Ich bastle nicht jeden Tag – und mein Kind leidet nicht

(Warum weniger Beschäftigung oft mehr ist)

Es gibt diesen Moment, den wahrscheinlich jede Mama kennt.

Man scrollt kurz durch Pinterest oder Instagram – und plötzlich ist es da: dieses leise, nagende Gefühl.

Andere Mütter basteln scheinbar jeden Tag. Selbstgemachte Motorikspiele. Kreative Projekte. Perfekt vorbereitete Bastelstationen.

Und ich?

Ich sitze mit kaltem Kaffee am Tisch, der Haushalt ruft, mein Kind spielt auf dem Boden – und wir basteln nicht.

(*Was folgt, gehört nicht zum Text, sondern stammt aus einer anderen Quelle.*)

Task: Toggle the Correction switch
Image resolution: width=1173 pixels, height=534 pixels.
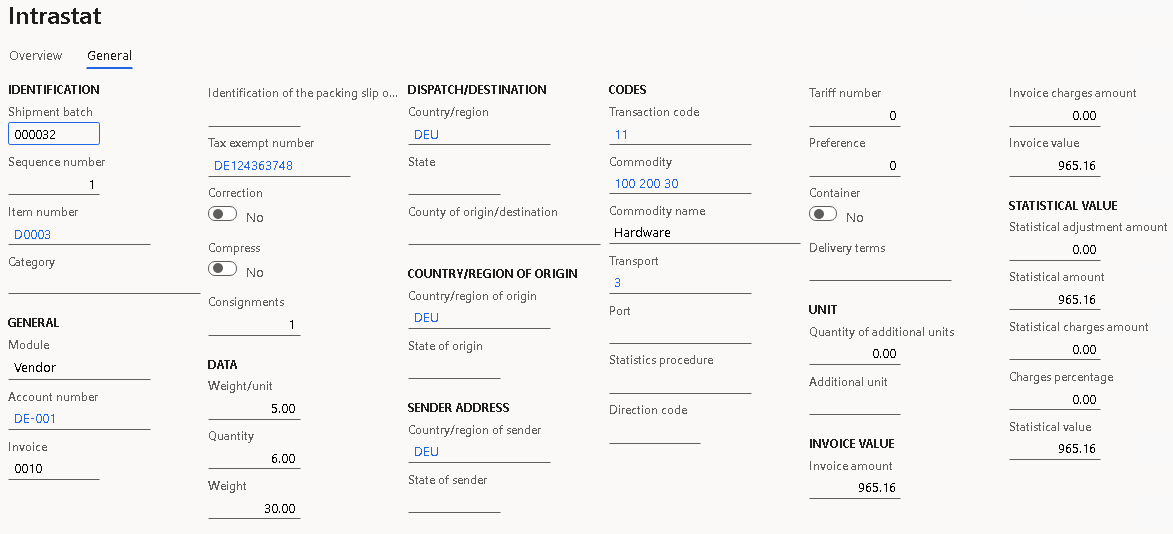Action: (223, 214)
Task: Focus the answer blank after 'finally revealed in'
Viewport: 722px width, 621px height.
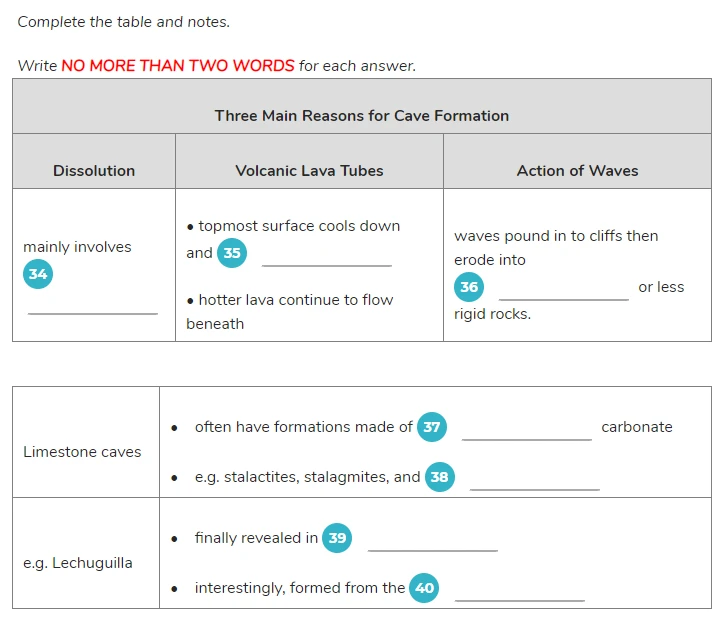Action: (433, 542)
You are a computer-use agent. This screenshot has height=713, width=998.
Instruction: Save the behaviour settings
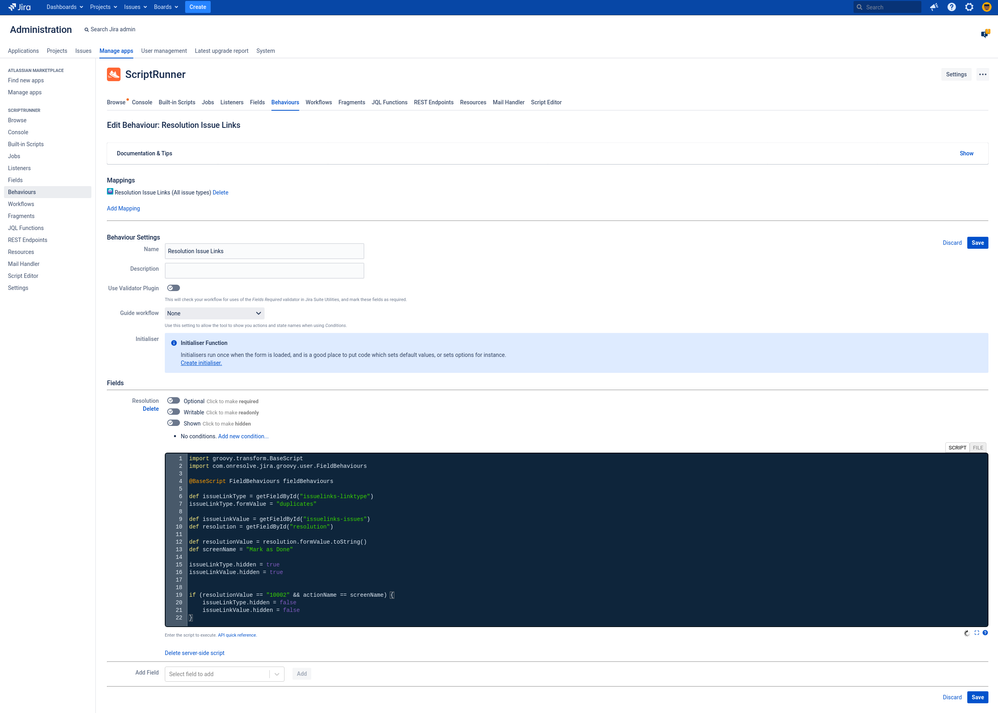click(977, 242)
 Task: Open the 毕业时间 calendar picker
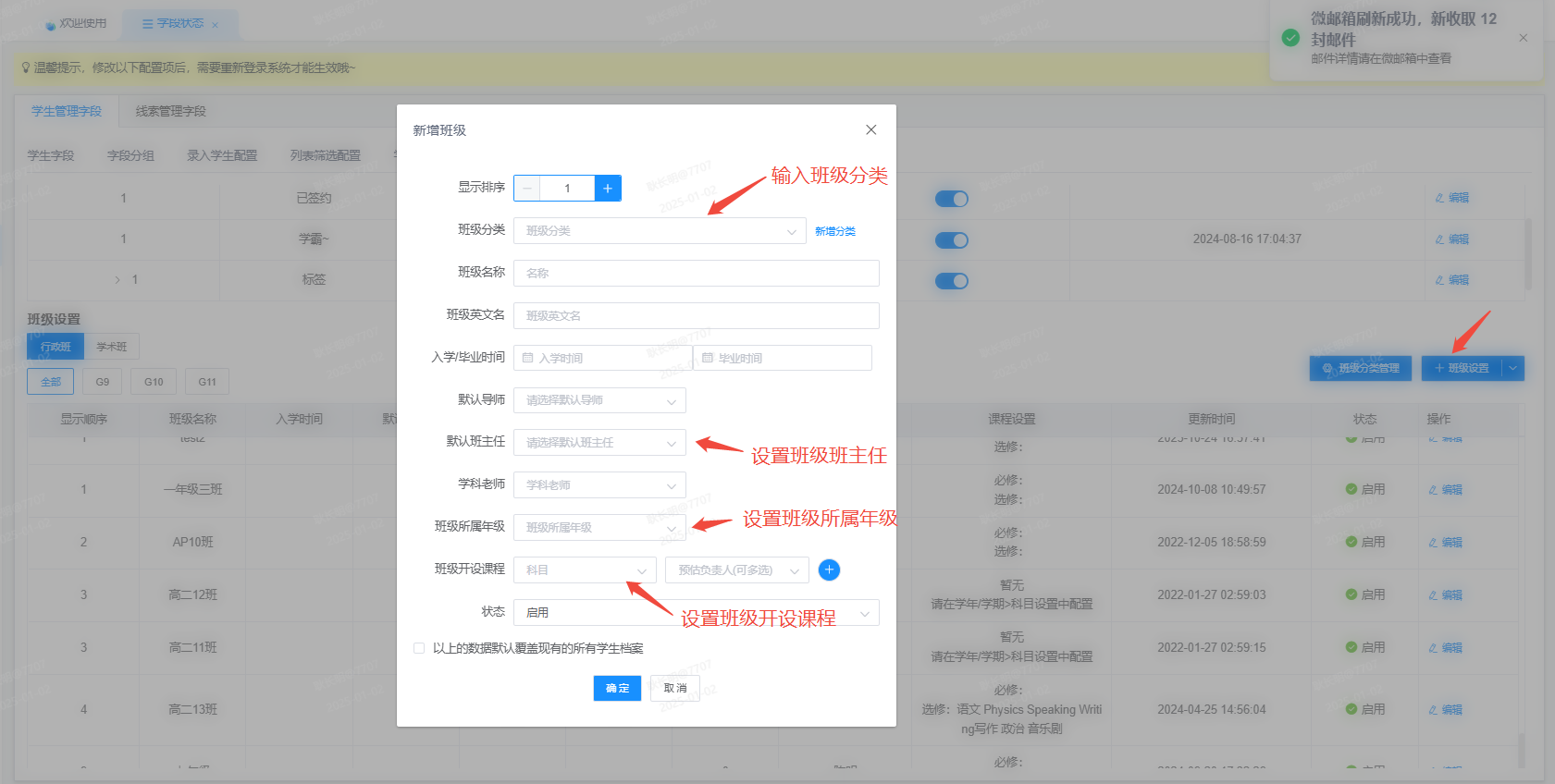click(x=783, y=358)

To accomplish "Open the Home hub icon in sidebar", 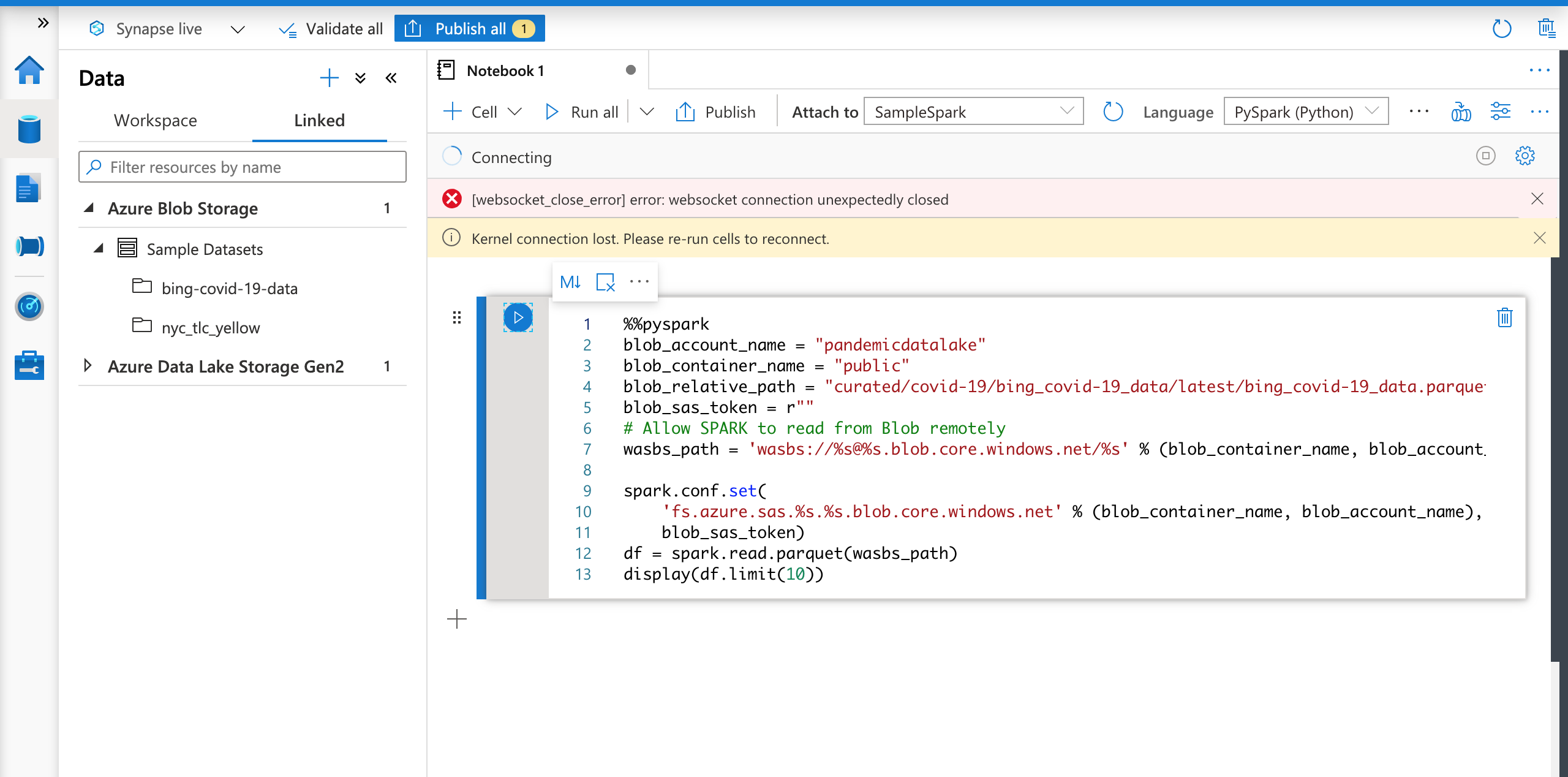I will click(29, 70).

Lange Zeit dachte ich: Mit mir stimmt etwas nicht.

Ich müsste mehr machen. Mehr anbieten. Mehr fördern. Mehr basteln.

Heute weiß ich:

Ich bastle nicht jeden Tag – und mein Kind leidet nicht.

Der unsichtbare Druck: „Gute Mamas basteln“

Niemand sagt es laut, aber viele fühlen es:

Eine „gute Mama“ ist kreativ.

Eine „engagierte Mama“ beschäftigt ihr Kind sinnvoll.

Eine „liebevolle Mama“ fördert ständig.

Pinterest zeigt uns keine müden Tage.

Keine überforderten Abende.

Keine Kinder, die einfach nur spielen wollen.

Was wir sehen:

  • perfekt gedeckte Basteltische
  • lächelnde Kinder
  • ruhige, aufgeräumte Wohnzimmer

Was wir nicht sehen:

  • Vorbereitung
  • Stress
  • Erwartungen
  • Erschöpfung

Und plötzlich glauben wir, Basteln sei Pflicht.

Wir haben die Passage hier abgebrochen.